#### Directions:
Write out exactly the lines below that run from the one containing "The image size is (1430, 895)." through the one containing "Close the run output tab for 25.字典创建转换.js", both included, with no other lines.

#### Data excerpts:
====

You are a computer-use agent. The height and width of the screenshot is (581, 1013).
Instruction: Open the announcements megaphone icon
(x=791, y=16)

====

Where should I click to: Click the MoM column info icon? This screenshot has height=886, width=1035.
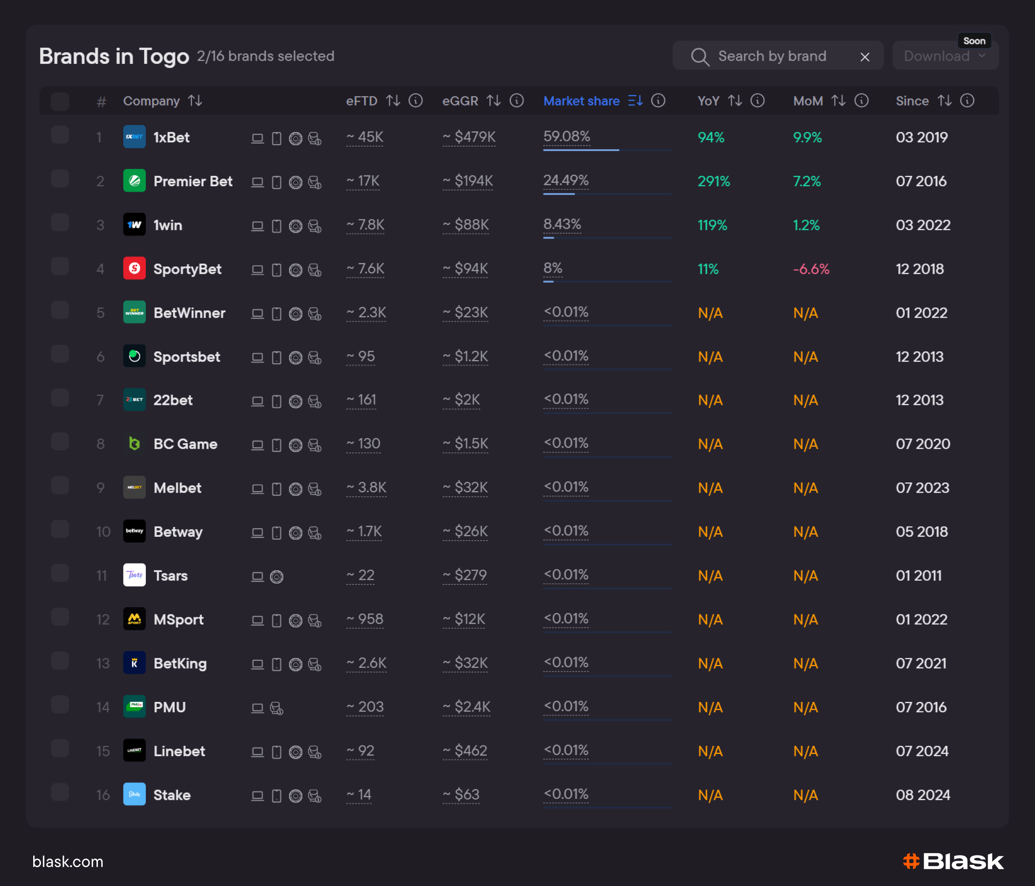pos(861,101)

====

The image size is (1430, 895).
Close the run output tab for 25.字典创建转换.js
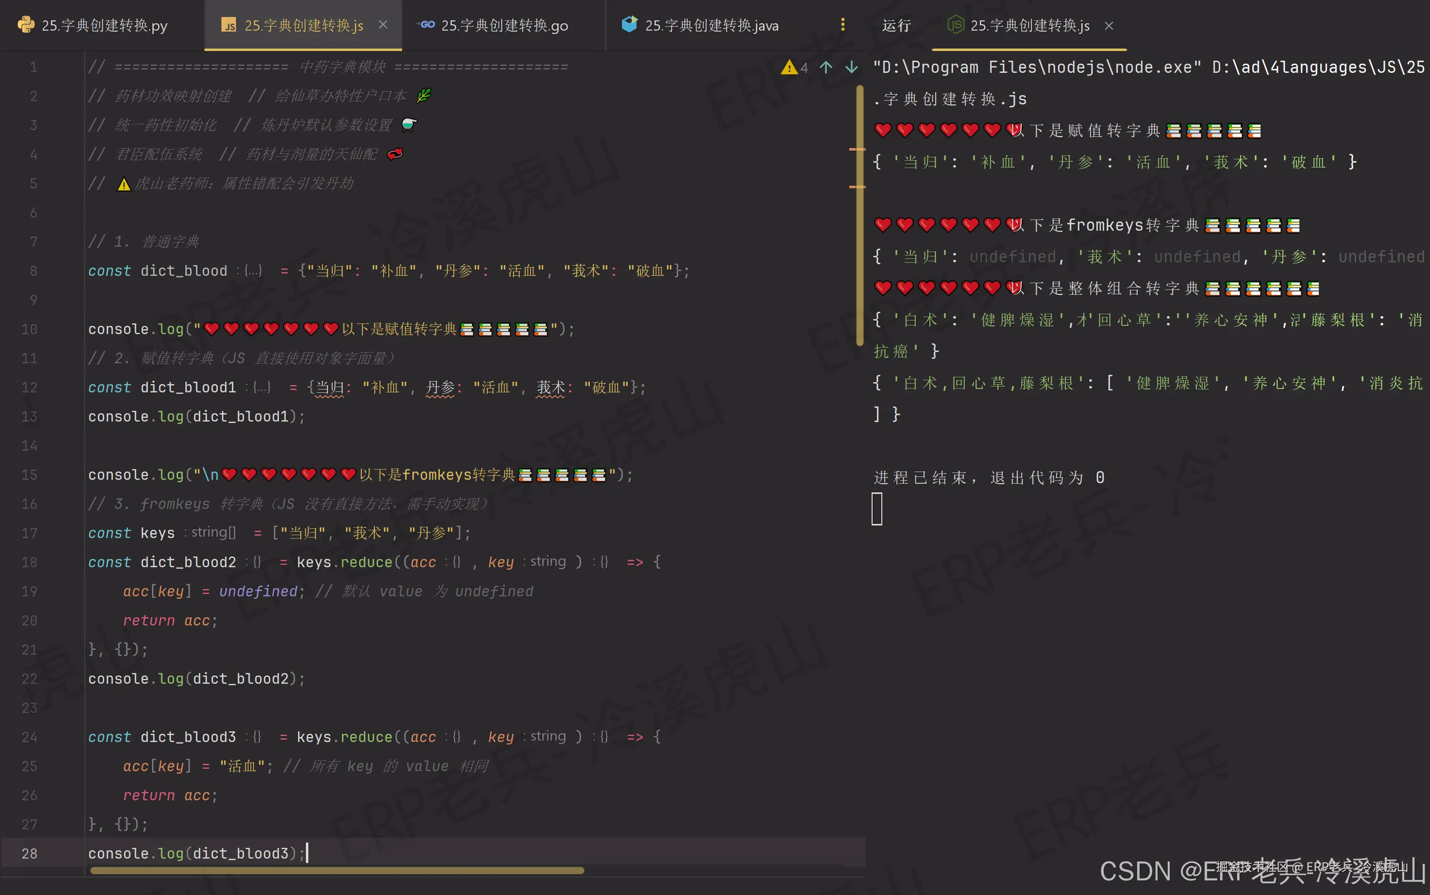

====

#### Solution to this exercise:
The image size is (1430, 895).
Close the run output tab for 25.字典创建转换.js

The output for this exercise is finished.